Dwarf Larkspur

There are certain genera that I almost always encounter in a garden setting. These are usually gaudy cultivars from other continents. This is especially true for Delphiniums. Since I moved back east, the only Delphiniums I see are garden varieties. All of that changed when I moved to Illinois. During one of my first day hikes in the Midwest, I had the pleasure of meeting a Delphinium I had never met before. What's more, I managed to stumble upon a patch of forest that boasted a rather large population. The species in question is the dwarf larkspur (Delphinium tricorne) and it is a plant worth knowing. 

Dwarf larkspur is native to a good chunk of the eastern United States, only absent from the northeastern and southeastern portions. It is a spring bloomer, flowering for about three weeks in late spring. The inflorescence this plant produces is stunning to say the least. If you're lucky enough to find yourself surrounded by these plants like I was, its as if the entire forest floor is awash in a sea of deep purple. 

The flowers can only be pollinated by queen bumblebees and hummingbirds. Whereas other insects will visit the flowers, the morphology is such that they are not effective pollinators. By the beginning of summer, the plants will have produced their seeds. At this time, however, the embryo within is not yet mature. It will not mature until the coming fall. Dwarf larkspur embryos do not begin to grow until temperatures have dropped to around 5 °C (41 °F). Then and only then will the seeds be ready to germinate, all in time for the arrival of spring. 

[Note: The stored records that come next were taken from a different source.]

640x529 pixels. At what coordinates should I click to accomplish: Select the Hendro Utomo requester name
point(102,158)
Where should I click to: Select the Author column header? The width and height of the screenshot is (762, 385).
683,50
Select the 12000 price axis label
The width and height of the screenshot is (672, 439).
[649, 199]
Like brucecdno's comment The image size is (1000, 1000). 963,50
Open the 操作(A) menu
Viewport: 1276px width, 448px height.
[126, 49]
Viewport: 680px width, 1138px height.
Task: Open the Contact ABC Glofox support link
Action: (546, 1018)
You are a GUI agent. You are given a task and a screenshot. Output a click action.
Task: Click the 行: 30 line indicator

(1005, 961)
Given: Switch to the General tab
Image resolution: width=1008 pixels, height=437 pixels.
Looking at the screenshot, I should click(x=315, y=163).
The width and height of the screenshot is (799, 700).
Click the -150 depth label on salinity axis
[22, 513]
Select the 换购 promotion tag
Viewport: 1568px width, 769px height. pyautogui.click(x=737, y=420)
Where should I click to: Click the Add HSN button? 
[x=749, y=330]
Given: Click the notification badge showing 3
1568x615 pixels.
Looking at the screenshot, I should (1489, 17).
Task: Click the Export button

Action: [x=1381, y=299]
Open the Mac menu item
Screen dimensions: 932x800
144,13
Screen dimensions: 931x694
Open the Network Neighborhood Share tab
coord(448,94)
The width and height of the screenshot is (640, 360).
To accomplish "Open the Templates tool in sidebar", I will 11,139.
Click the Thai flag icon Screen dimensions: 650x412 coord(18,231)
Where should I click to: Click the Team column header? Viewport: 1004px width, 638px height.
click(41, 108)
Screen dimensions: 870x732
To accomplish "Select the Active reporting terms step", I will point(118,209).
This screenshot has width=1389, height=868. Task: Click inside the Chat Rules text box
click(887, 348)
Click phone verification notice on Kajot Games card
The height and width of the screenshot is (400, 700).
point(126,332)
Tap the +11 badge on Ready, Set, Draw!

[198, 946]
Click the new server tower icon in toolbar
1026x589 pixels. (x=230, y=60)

Like nearly all members of the buttercup family, the dwarf larkspur produces toxic alkaloids. Because of this, few herbivores will chance a nibble. Unfortunately for Delphiniums across North America, this fact has earned them a rather negative reputation among livestock owners. Nonetheless, these plants are wonderful and important ecological components wherever they are native. What's more, dwarf larkspur is growing in popularity among native gardeners looking to add some color to shaded portions of their landscape.